= Exercises =
[a] Do the following statements agree with the article on Odin Computer Graphics? (i) Odin signed a deal with Telecomsoft in 1986. (ii) Jack and the Beanstalk reached number 1 in the ZX Spectrum charts. (iii) Mark Butler left Thor in early 1985. For each, answer yes or no and quote the words of the article that decide it.
[b] How would you rewrite the paragraph of the article on Odin Computer Graphics that begins "The new company consisted of" as a list, keeping its main facts?
[c] Can you carry the article on Odin Computer Graphics on from its final sentence?

= Reading passage =
- - -

Odin Computer Graphics
- Industry: Video games
- Founded: 1985; 41 years ago
- Founders: Mark Butler; Paul McKenna;
- Defunct: 1987; 39 years ago
- Headquarters: Liverpool, United Kingdom
- Area served: United Kingdom
- Key people: Paul McKenna;
- Products: Computer games

= Odin Computer Graphics =

British video game developer

Odin Computer Graphics was a Liverpool-based computer games developer that came to prominence in the mid-1980s with a variety of titles for the ZX Spectrum, Commodore 64 and Amstrad CPC home computers.

==History==
Odin was started by Paul McKenna and Mark Butler in 1984 as Thor which released several titles including Jack and the Beanstalk which reached number 2 in the ZX Spectrum charts in August 1984. Butler left Thor in early 1985, and McKenna (managing director and owner) thought it appropriate to form a sister company, Odin Computer Graphics although the Thor name would still be used on later titles such as The Arc of Yesod and I.C.U.P.S.

The new company consisted of Managing Director Paul McKenna; programmers Steve Wetherill, Robbie Tinman, Marc Dawson (now Wilding), Keith Robinson, George Barnes, Tommy Laningan, Derrick Rowson, and Stefan Walker; artists Paul Salmon, Stuart Fotheringham, and Colin Grunes; and musician Keith Tinman. Bernie Duggs and musician Fred Gray are also credited. Fotheringham and Dawson had previously worked for Software Projects. Some other staff members had previously worked for Imagine Software.

In 1986, Odin signed a publishing, marketing and distribution deal with Telecomsoft, the software division of British Telecom. While Odin's later games, like Heartland, were well received, some later titles failed to live up to expected BT standards. During this period, the warehouse area attached to the Odin studio was used by Telecomsoft as a distribution warehouse and to store thousands of copies of games on their Firebird, Rainbird and Beyond labels.

Odin made a very deliberate attempt to ensure they were mistaken for Ultimate Play the Game, one of the most critically acclaimed game developers of the 1980s. As well as establishing a very similar name (Odin Computer Graphics vs. Ashby Computer Graphics), many of their games were heavily inspired by Ultimate's output (Odin's Nodes of Yesod certainly owes a considerable debt to Ultimate's Underwurlde).

- - -

= Data segment =
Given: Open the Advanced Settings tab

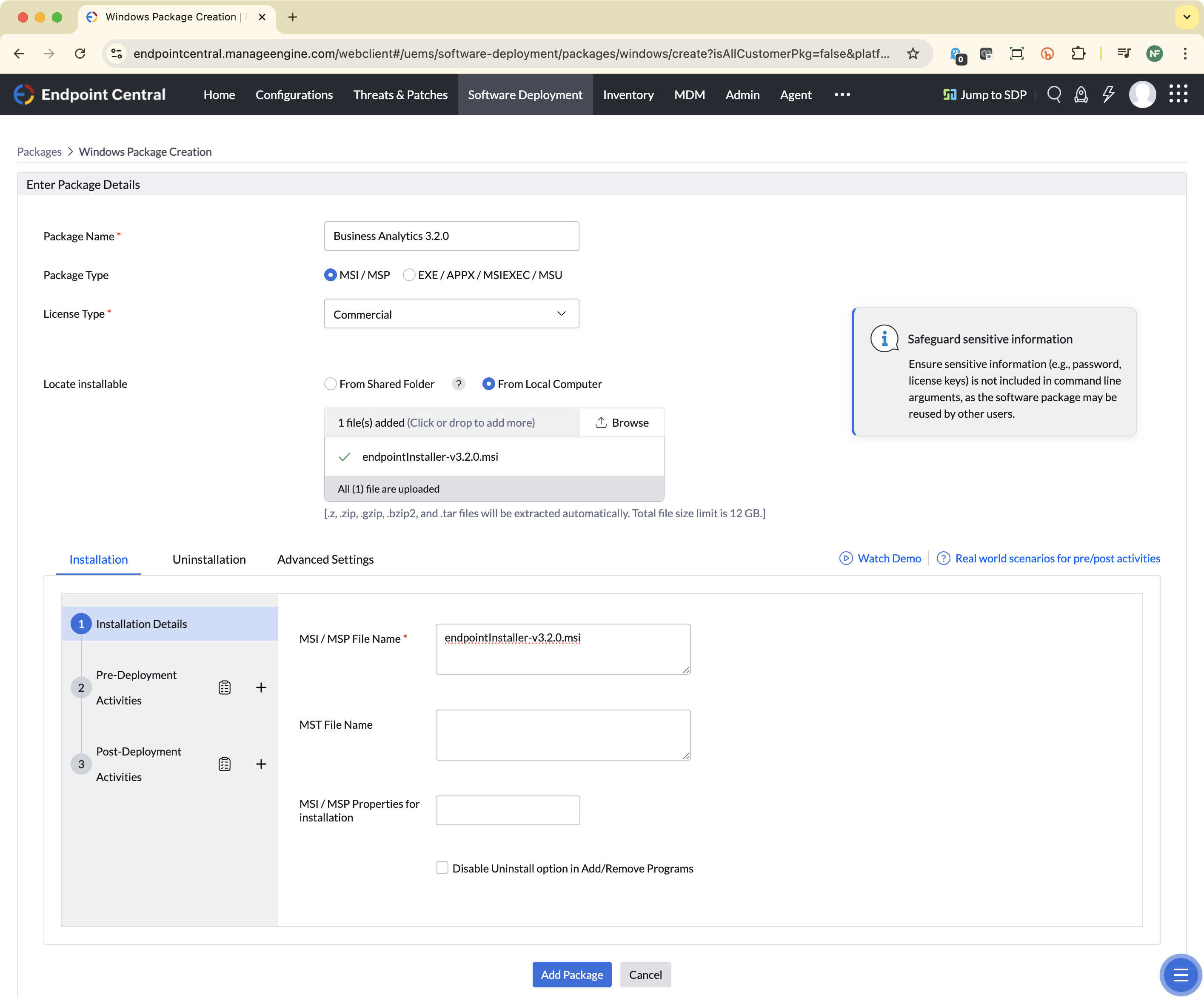Looking at the screenshot, I should coord(325,559).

- - -

= Results by task =
[a]
(i) Yes: "In 1986, Odin signed a publishing, marketing and distribution deal with Telecomsoft, the software division of British Telecom."
(ii) No: "Jack and the Beanstalk which reached number 2 in the ZX Spectrum charts in August 1984"
(iii) Yes: "Butler left Thor in early 1985"

[b]
- Managing director: Paul McKenna
- Programmers: Steve Wetherill, Robbie Tinman, Marc Dawson (now Wilding), Keith Robinson, George Barnes, Tommy Laningan, Derrick Rowson, Stefan Walker
- Artists: Paul Salmon, Stuart Fotheringham, Colin Grunes
- Musician: Keith Tinman
- Also credited: Bernie Duggs, musician Fred Gray
- Fotheringham and Dawson had previously worked for Software Projects.
- Some other staff had previously worked for Imagine Software.

[c]
In 1987, Odin finally closed their doors, mainly due to an inability to expand the size of their teams while maintaining the quality that had put the company on the map in the first place. Although they delivered more than all the necessary titles to fulfil their contract, Telecomsoft deemed several of them to be not worthy of release. By this time many of Odin's core programmers and artists had already left. Several ex-Odin staff initially joined Denton Designs, another Liverpool-based games developer, before going their separate ways.

In 2005, Paul McKenna reformed Odin Computer Graphics Ltd, to develop and produce new titles and convert Nodes of Yesod, Arc of Yesod, Heartland and Robin of the Wood on the Mobile Phone formats.

In 2010, Odin Computer Graphics, Ltd. in conjunction with Uztek Games, Inc. released Nodes of Yesod for the iPhone. A web browser version built with Adobe Flash was also released in the same year.

==Games developed==
- Nodes of Yesod (1985; ZX Spectrum, C64, Amstrad CPC, Enterprise 64/128)
- Robin of the Wood (1985; ZX Spectrum, C64)
- The Arc of Yesod (1985; ZX Spectrum, C64)
- I.C.U.P.S. (1986; ZX Spectrum, C64)
- Mission A.D. (1986; C64)
- Heartland (1986; ZX Spectrum, C64, Amstrad CPC)
- Hypa-Ball (1986; ZX Spectrum, C64)
- On the Tiles (1987; C64)
- Sidewize (1987; ZX Spectrum, C64)
- U.F.O. (1987; C64)
- The Plot (1988; ZX Spectrum, Amstrad CPC) [Originally titled 'The Gunpowder Plot']
- Scary Monsters (1988; Commodore 64)
- Crosswize (1988; ZX Spectrum)
- Gladiator (unreleased)
- Tank Game (unreleased)
- P.L.O.D. (unreleased)
- Lusitania (unreleased)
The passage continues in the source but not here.